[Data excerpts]
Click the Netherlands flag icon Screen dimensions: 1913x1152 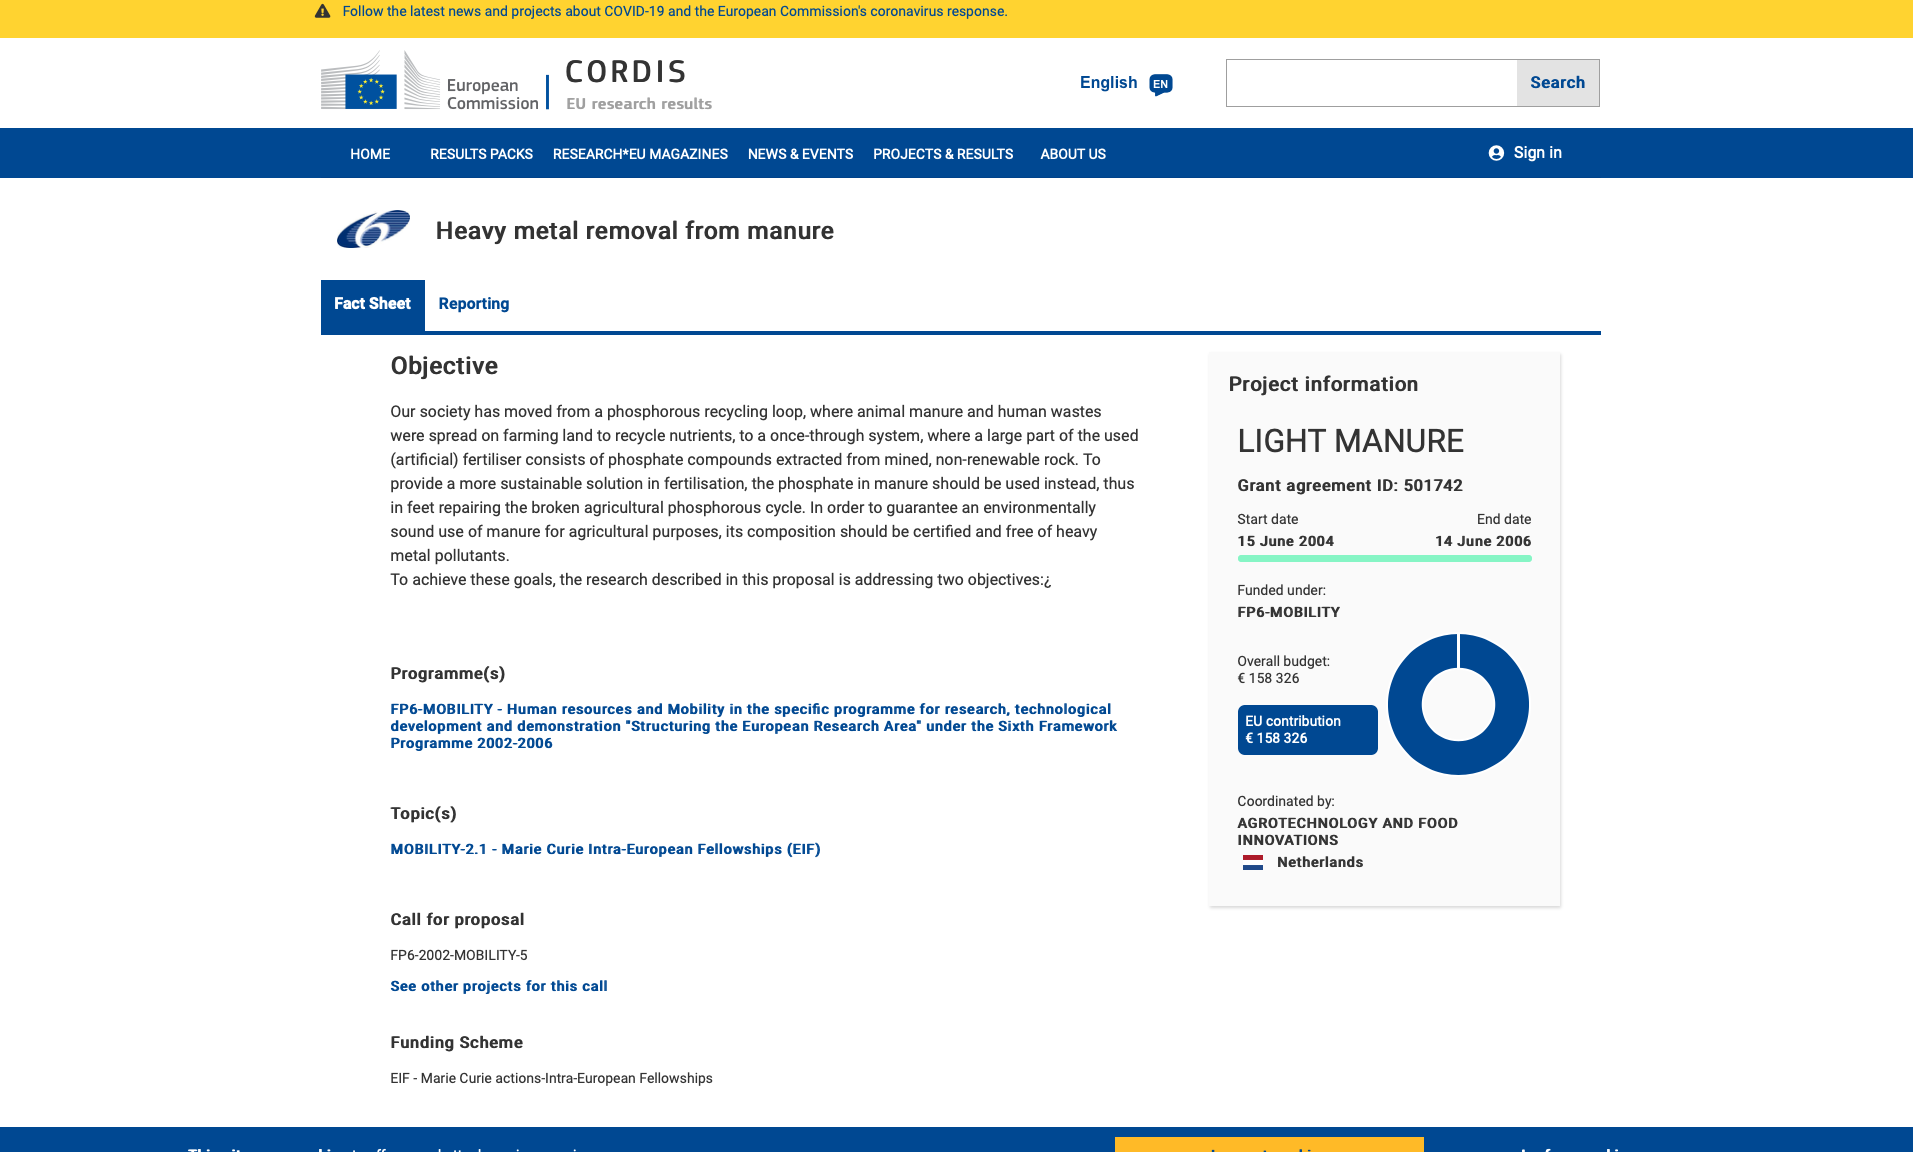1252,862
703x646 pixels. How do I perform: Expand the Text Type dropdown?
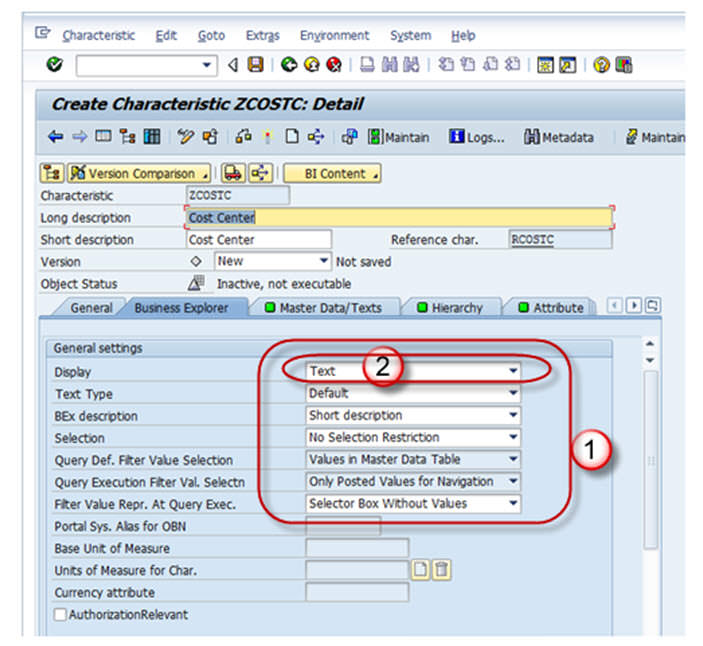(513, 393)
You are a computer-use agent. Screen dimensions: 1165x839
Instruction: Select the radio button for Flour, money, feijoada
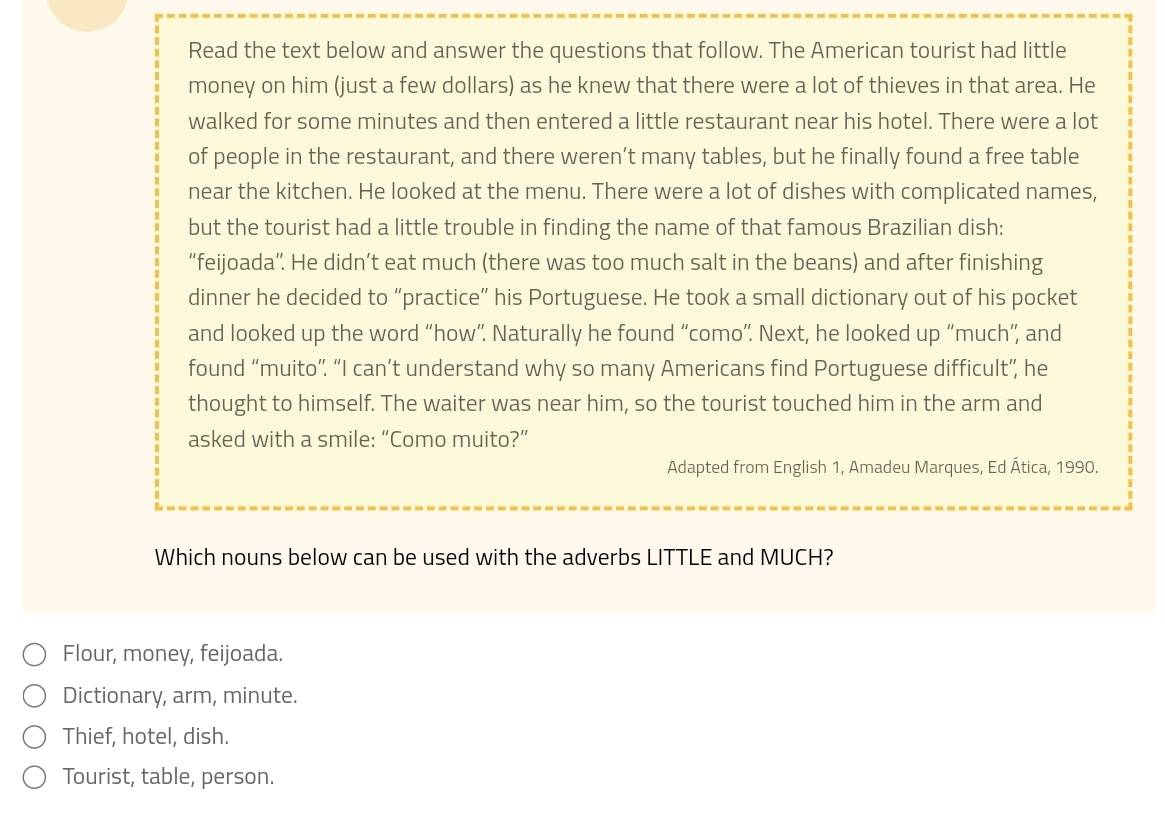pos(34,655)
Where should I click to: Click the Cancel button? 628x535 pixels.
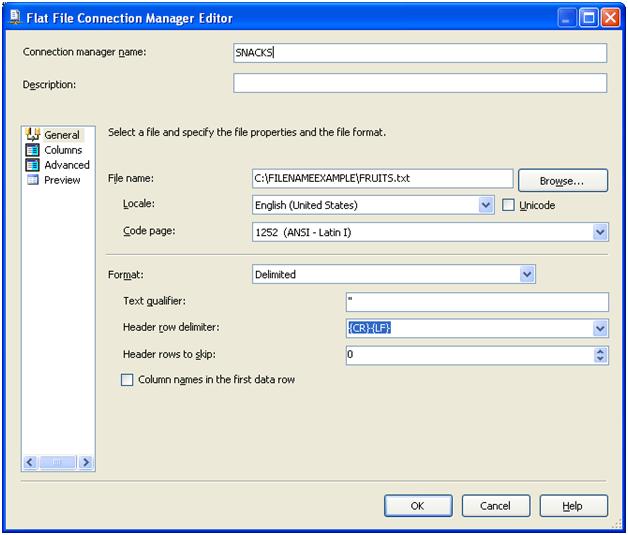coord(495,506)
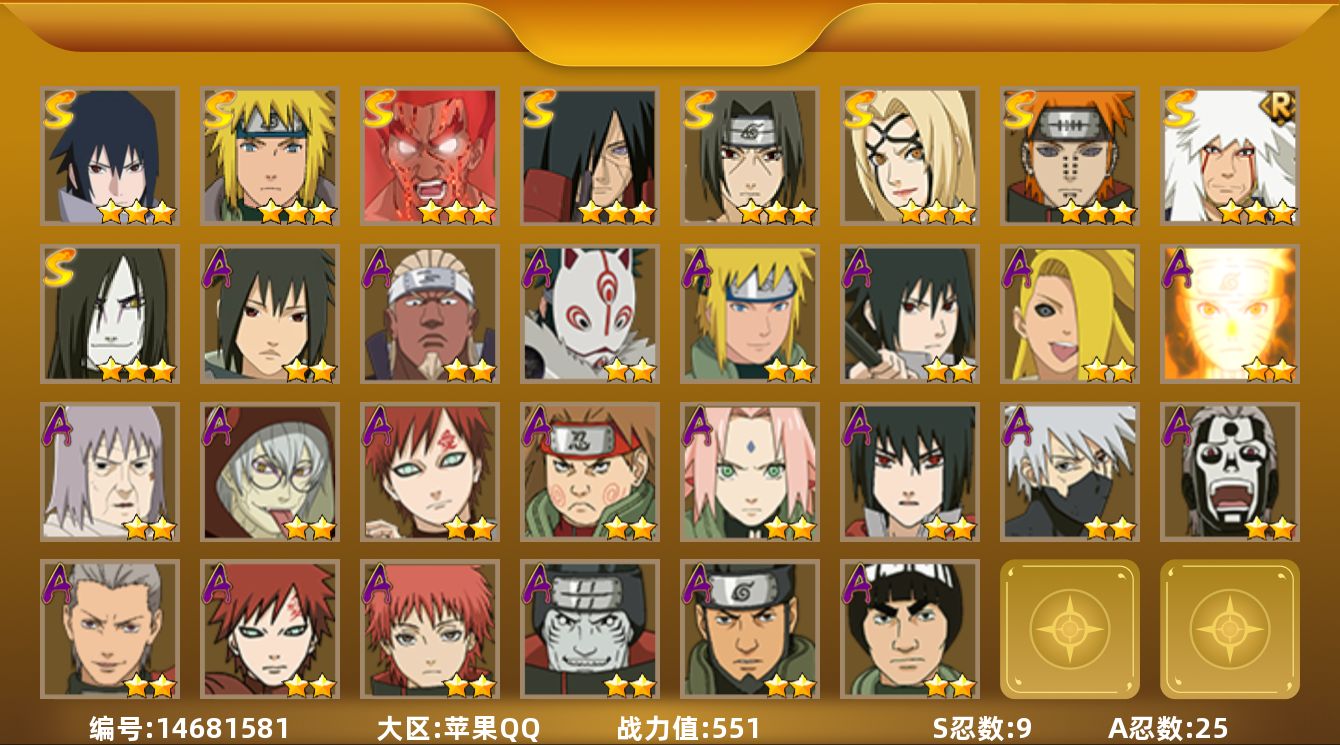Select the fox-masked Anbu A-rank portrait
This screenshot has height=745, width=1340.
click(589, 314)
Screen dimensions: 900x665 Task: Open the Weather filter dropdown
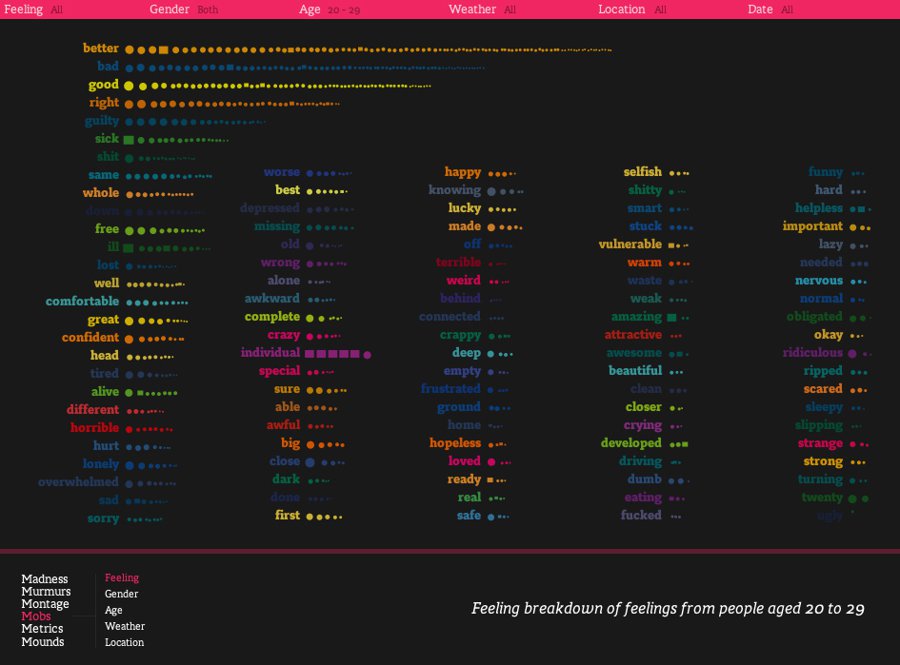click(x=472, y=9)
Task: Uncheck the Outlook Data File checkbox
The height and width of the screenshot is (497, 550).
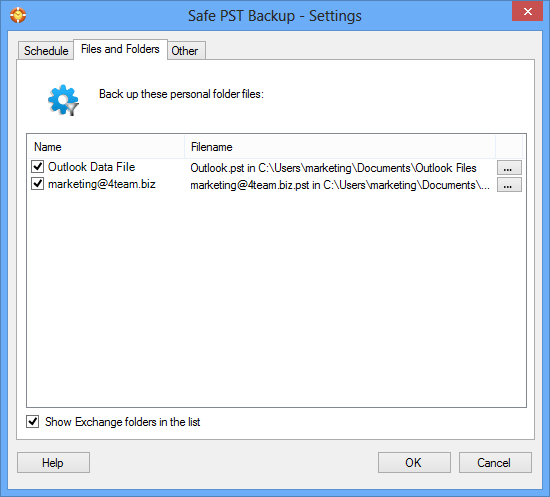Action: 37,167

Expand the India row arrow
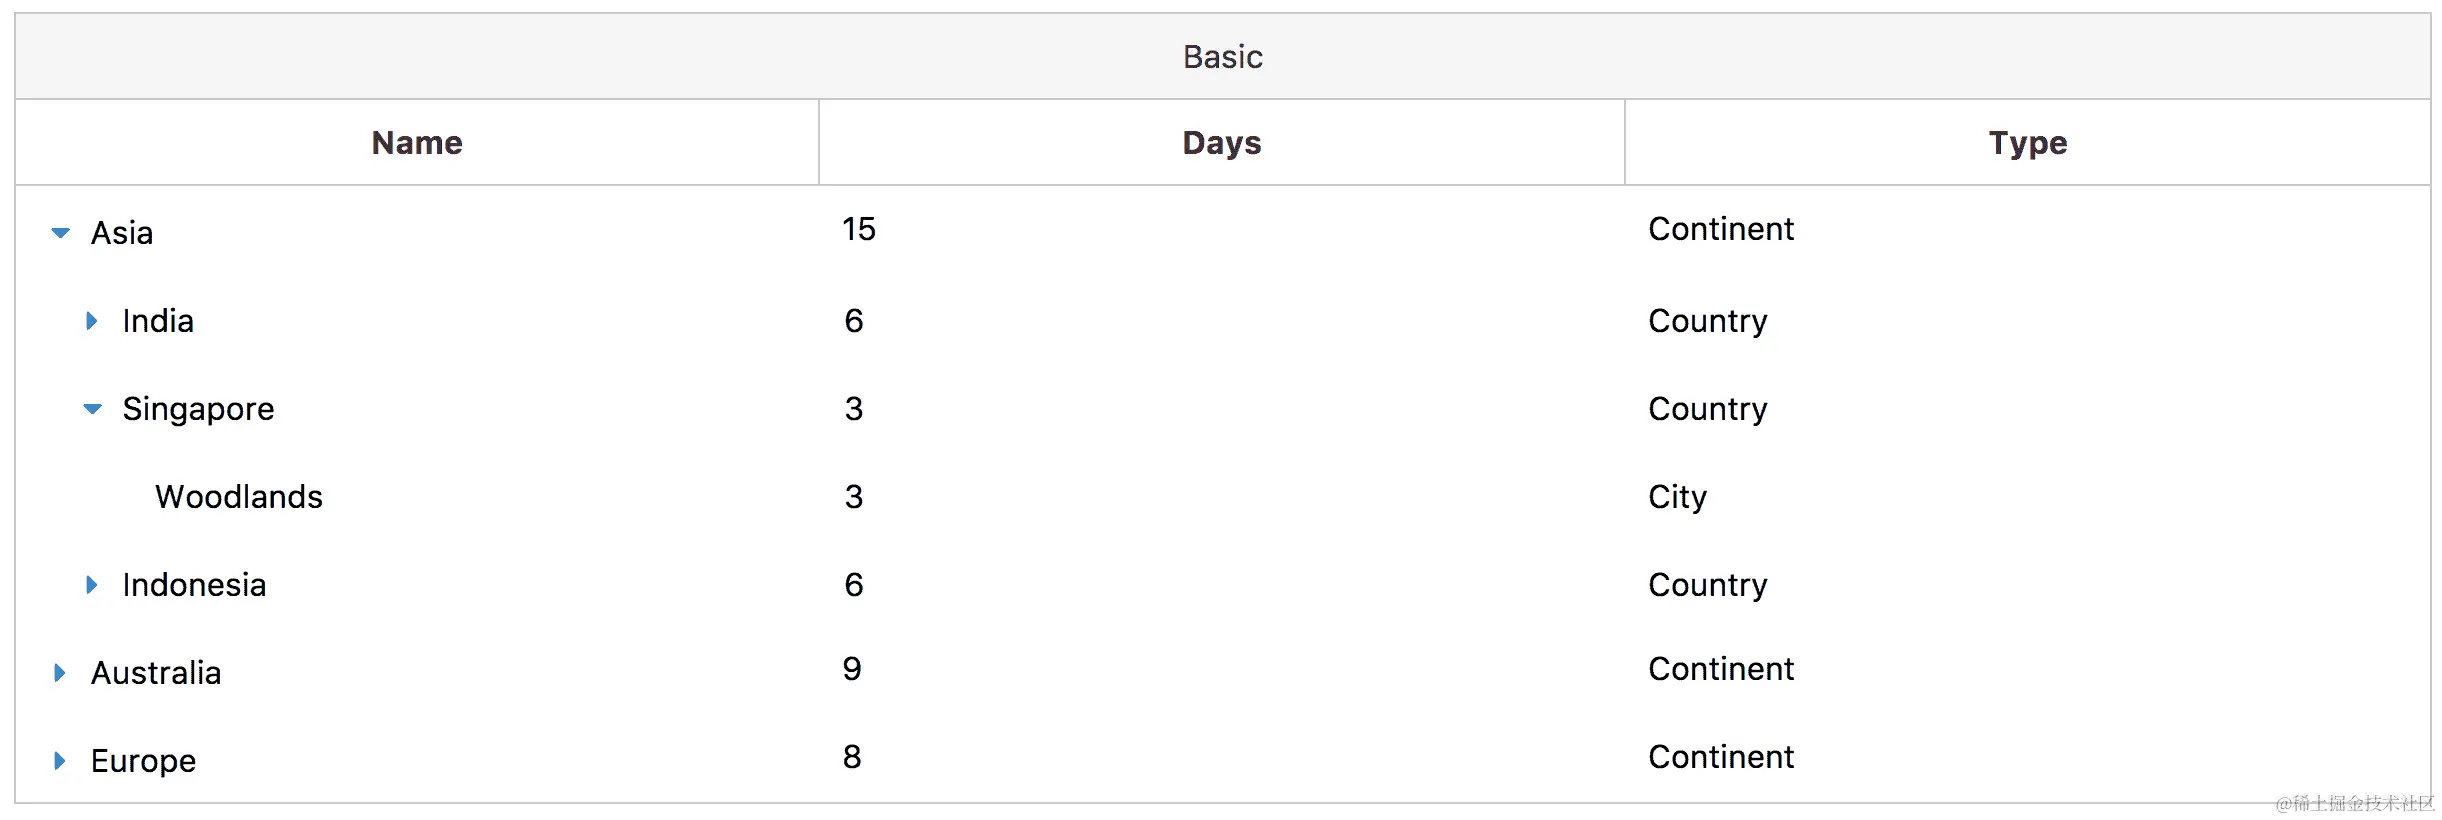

> [Problem statement]: Your answer must be exactly the lines from the one with "Screen dimensions: 900x665" through the last line of the entries, both included, with no pictures; please add nothing else.

> [Solution to the problem]:
Screen dimensions: 900x665 Task: Open the Weather filter dropdown
click(x=472, y=9)
Task: Uncheck the Outlook Data File checkbox
The height and width of the screenshot is (497, 550).
Action: 37,167

Expand the India row arrow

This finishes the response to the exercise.